Lyons married Psyche Cohen, the daughter of Isaac Cohen, who was the manager of the Pavilion Theatre in London's Whitechapel Road. They did not have any children.

He was an accomplished watercolourist who showed his paintings at the Royal Institution where they were bought by Sir Spencer Wells, surgeon to Queen Victoria, and Admiral Earldey-Wilmot, commander of the Channel Fleet.

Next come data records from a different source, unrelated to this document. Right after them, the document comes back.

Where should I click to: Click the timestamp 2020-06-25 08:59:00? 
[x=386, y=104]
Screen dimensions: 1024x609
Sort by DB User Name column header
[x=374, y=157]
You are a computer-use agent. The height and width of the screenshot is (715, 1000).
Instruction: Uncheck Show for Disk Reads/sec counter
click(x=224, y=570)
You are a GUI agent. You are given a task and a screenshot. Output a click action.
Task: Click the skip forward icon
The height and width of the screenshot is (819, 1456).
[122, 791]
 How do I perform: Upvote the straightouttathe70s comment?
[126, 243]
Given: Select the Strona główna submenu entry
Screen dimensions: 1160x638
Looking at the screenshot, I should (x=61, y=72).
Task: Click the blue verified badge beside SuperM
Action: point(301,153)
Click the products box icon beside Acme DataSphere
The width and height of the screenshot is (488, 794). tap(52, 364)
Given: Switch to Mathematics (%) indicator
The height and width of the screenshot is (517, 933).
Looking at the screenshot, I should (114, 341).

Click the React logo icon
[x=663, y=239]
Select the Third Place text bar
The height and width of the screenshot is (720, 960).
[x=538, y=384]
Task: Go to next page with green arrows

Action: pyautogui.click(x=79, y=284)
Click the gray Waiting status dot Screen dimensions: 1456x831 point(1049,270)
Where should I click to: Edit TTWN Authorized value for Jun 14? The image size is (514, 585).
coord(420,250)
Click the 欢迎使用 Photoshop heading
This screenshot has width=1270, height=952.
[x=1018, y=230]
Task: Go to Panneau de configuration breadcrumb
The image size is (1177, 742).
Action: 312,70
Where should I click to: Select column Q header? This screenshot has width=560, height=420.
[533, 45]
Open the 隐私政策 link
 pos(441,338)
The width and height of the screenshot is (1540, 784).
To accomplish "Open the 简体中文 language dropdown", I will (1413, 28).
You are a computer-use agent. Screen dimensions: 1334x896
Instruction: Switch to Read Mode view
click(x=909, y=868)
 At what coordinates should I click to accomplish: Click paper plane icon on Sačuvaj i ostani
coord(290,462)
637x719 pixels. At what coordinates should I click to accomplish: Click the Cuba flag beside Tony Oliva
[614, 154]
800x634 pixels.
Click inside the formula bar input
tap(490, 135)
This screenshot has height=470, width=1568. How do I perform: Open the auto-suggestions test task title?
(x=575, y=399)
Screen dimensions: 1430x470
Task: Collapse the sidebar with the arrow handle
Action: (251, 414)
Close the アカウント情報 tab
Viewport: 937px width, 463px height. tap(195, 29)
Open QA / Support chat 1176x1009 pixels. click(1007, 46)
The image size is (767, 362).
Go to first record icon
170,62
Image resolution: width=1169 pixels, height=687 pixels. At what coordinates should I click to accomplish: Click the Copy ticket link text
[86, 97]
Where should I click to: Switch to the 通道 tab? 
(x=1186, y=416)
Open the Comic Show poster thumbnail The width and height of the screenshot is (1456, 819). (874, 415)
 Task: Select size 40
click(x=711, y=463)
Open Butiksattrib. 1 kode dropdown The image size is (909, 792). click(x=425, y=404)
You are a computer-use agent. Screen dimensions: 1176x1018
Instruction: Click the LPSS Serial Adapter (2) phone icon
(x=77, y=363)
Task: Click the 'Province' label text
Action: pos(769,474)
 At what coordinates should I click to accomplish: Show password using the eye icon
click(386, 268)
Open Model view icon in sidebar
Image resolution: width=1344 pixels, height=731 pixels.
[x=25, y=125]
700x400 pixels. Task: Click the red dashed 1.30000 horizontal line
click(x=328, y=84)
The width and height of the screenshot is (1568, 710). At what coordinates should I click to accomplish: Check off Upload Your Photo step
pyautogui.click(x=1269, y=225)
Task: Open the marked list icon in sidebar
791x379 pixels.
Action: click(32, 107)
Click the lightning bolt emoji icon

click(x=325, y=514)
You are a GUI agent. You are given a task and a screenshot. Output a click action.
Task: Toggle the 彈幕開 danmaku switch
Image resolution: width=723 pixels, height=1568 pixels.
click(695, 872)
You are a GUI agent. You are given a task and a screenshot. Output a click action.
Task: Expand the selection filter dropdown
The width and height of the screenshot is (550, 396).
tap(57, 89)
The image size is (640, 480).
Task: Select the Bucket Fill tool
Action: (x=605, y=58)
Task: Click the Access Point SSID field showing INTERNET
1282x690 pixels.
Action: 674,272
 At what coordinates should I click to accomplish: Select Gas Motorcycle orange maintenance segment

He also wrote short novels with the dramatist Cecil Raleigh.

He was a member of the General Purposes Committee of the Territorial Association and was responsible for adding athletics to the Territorial Army's training regime. His charitable activity was directed to the Little Sisters of the Poor in London's Hammersmith, and the Music Hall Benevolent Fund.

Lyons was a Deputy Lieutenant of the County of London. His firm catered for royal garden parties at Buckingham Palace and enjoyed a royal warrant. He was knighted for public services in 1911.

==Death==
Lyons died at the Hyde Park Hotel, Knightsbridge, on 22 June 1917 and was buried at the cemetery of the United Synagogue, Willesden. He was survived by his wife.

==Legacy==
Lyons is remembered in a blue plaque at 11a Palace Mansions, Hammersmith Road, West Kensington, London, inscribed "Sir Joseph Lyons 1847–1917 Pioneer of mass catering lived here". An adjacent street, originally part of Blythe Road, is called Lyons Walk after him.